Bonjour-bonjour
Bientôt la fin des vacances ? Ce n’est pas trop tôt, car voici l’ennui qui vient ronger vos jours, les allongeant démesurément.
Cette vendeuse dans un magasin de souvenirs moscovite semble s'ennuyer en attendant le client.(Article Wikipédia)
J’ai ce qu’il vous faut : voici un article qui fait l’éloge de l’ennui. Oui, de l’ennui qui vous vient pendant ces vacances, alors que rien ne vient meubler vos journées passées à ne rien faire, justement.
Les spécialistes de l’article consulté pointent l’activité du cerveau durant ces périodes paradoxalement considérées comme inactives : « Durant ces instants de vacance, le cerveau trie les informations accumulées, consolide la mémoire et laisse émerger de nouvelles idées créatives. » Autrement dit, exactement comme durant les phases de rêves, le cerveau se tourne vers lui-même et répare les failles venues de son activité habituelle.
L’ennui serait donc un sentiment fallacieux, venu d’une triste coutume valorisant l’activité besogneuse, qui nous rend pénible cette auto régénération. Comme si en s’occupant de lui-même le cerveau trahissait sa fonction principale : accompagner notre attention à la vie. En réalité, c’est l’inverse qui se produit : par cette activité nous nous préparons à produire de nouveaux élans créateurs qui vont venir s’incruster dans la réalité.

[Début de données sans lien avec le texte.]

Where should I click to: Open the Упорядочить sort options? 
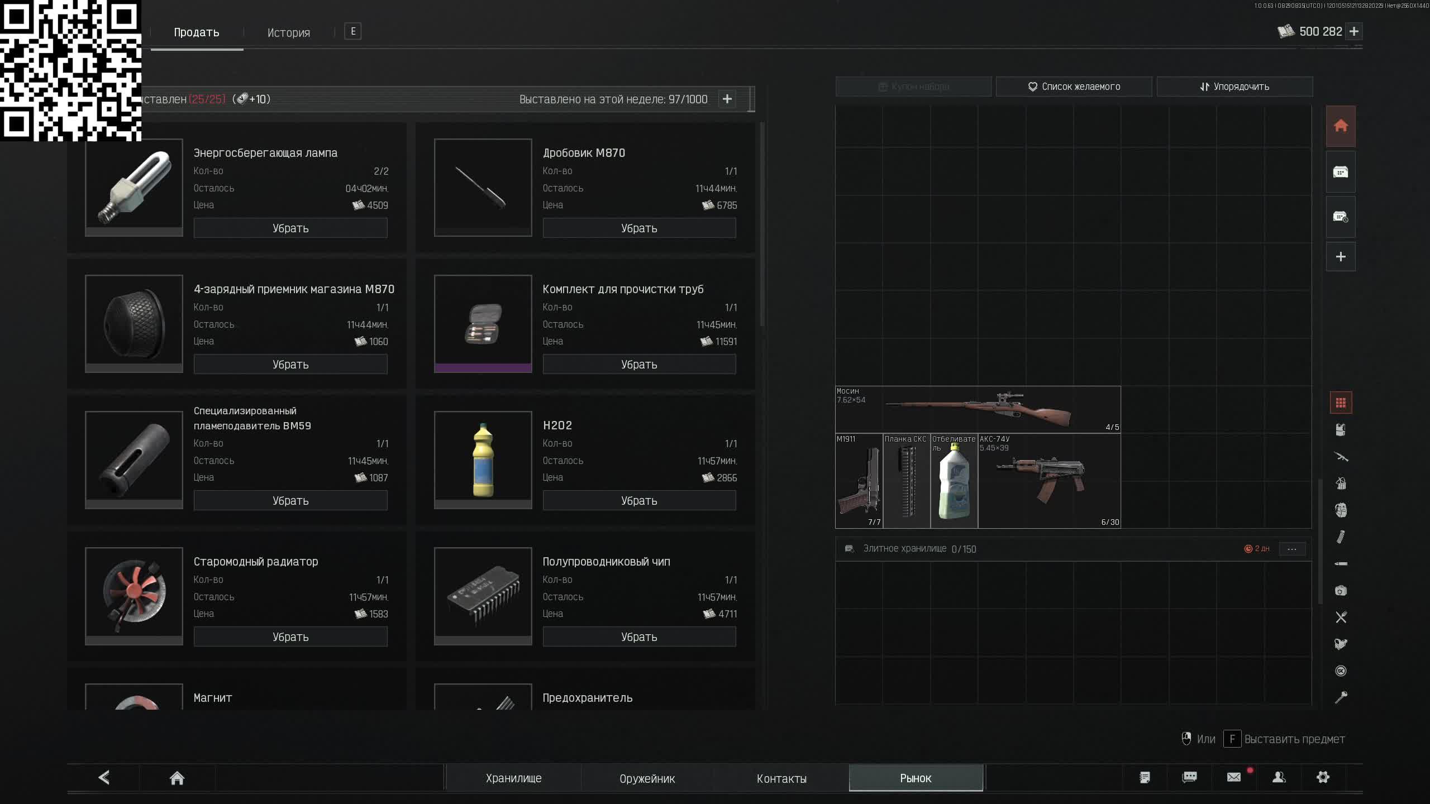click(1234, 87)
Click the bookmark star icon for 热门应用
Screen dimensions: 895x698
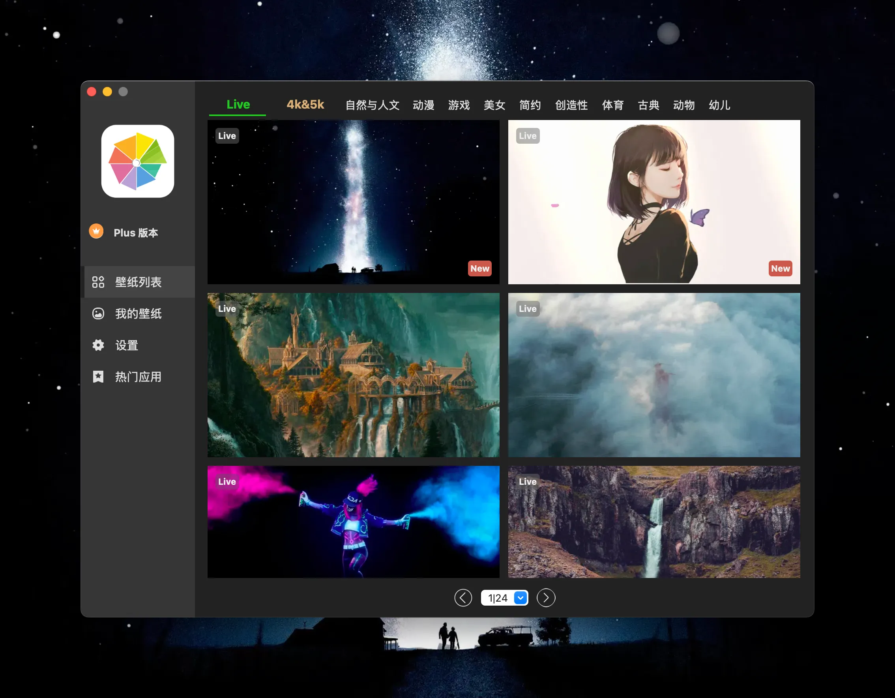(x=98, y=377)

Il faut donc distinguer la réalité et le ressenti. Alors que nous devrions nous réjouir de produire enfin quelque chose de directement utile pour nous, nous voilà à nous désoler de ne pas savoir mieux utiliser notre temps. N’est-ce pas là l’effet pernicieux de l’éducation que nous avons reçue et qui nous a habitués à ne nous préoccuper que de notre utilité sociale ?
A moins que l’ennui ne soit aussi l’expression d’un vide ressenti dans notre âme, quelque chose comme des enfants qui se lamentent : « J’m’ennuie ! ».
Johnny Hallyday chantait :« Qu’on me donne l’envie/L’envie d’avoir envie » L’homme qui s’ennuie a bien envie d’avoir envie ; mais ça ne le comble pas pour autant.